Books Magazine

This Week in Books (October 10)

By Cleopatralovesbooks @cleo_bannister

This Week in Books (October 10)
Hosted by Lipsy Lost & Found my Wednesday post gives you a taste of what I am reading this week. A similar meme is run by Taking on a World of Words

Buoyed up by last weeks rare occurrence of actually finishing three whole books I’m hoping this week’s choices are equally successful.

My current read is one of my own books, and unsurprisingly for me, book three of a series and yes, I’ve not read any others about Sister Agnes!  The Dying Light by Alison Joseph has been on the TBR since 27 October 2014 and it’s starts well…

This Week in Books (October 10)

Blurb

Young and fiercely independent, Sister Agnes Bourdillon has never felt the need of a wimple to express her spirituality. But her strength is tested by her secondment to Silworth, a South London women’s prison.

She does, however, find the work compelling, as she attempts to negotiate the network of bullies and victims, loyalties and hatreds, prisoners and jailers, searching to understand the often violent histories that lie behind each woman.

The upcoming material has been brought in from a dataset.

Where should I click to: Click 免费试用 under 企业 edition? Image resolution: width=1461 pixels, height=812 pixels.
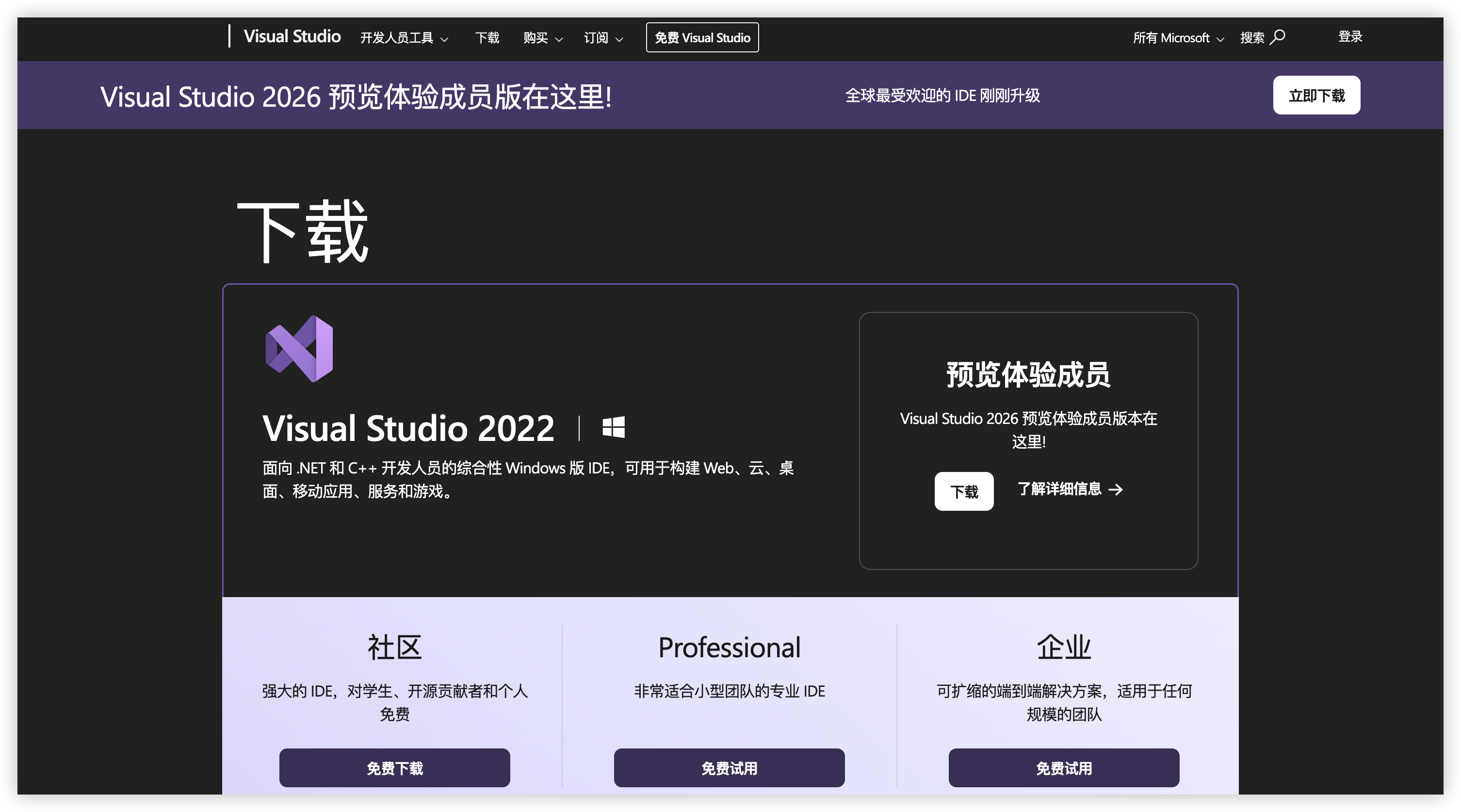[1063, 768]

Then the father of Cally Fisher, one of the most turbulent inmates, is shot dead. The chief suspect is Cally’s boyfriend. Reminded unnervingly of how she is losing her own mother, who is rapidly retreating from reality in a French nursing home, Agnes finds that she too has become entangled in a dark world that stretches further than the prison walls… Amazon

The last book I finished was Sinclair McKay’s Victorian True Crime book The Lady in the Cellar which has recently been published.

This Week in Books (October 10)

Blurb

Number 4 Euston Square was a respectable boarding house, well-kept and hospitable, like many others in Victorian London. But beneath this very ordinary veneer, there was a murderous darkness at its heart.

On 8th May 1879, the corpse of former resident, Matilda Hacker, was uncovered by chance in the coal cellar. The investigation that followed this macabre discovery stripped bare the shadow-side of Victorian domesticity, throwing the lives of everyone within into an extraordinary and destructive maelstrom. For someone in Number 4 Euston Square must have had full knowledge of what had happened to Matilda Hacker. Someone in that house had killed her. How could the murderer prove so amazingly elusive?

Bestselling author, Sinclair McKay delves into this intriguing story and sheds light on a mystery that eluded the detectives of Scotland Yard. Amazon

And next I intend to read Bonjour Tristesse by Françoise Sagan as October’s chosen read for The Classics Club.


This Week in Books (October 10)

Blurb

The French Riviera: home to the Beautiful People. And none are more beautiful than Cécile, a precocious seventeen-year-old, and her father Raymond, a vivacious libertine. Charming, decadent and irresponsible, the golden-skinned duo are dedicated to a life of free love, fast cars and hedonistic pleasures. But then, one long, hot summer Raymond decides to marry, and Cécile and her lover Cyril feel compelled to take a hand in his amours, with tragic consequences.

Bonjour Tristesse scandalized 1950s France with its portrayal of teenager terrible Cécile, a heroine who rejects conventional notions of love, marriage and responsibility to choose her own sexual freedom. Amazon

So I’ve shown you mine, what does your reading week look like?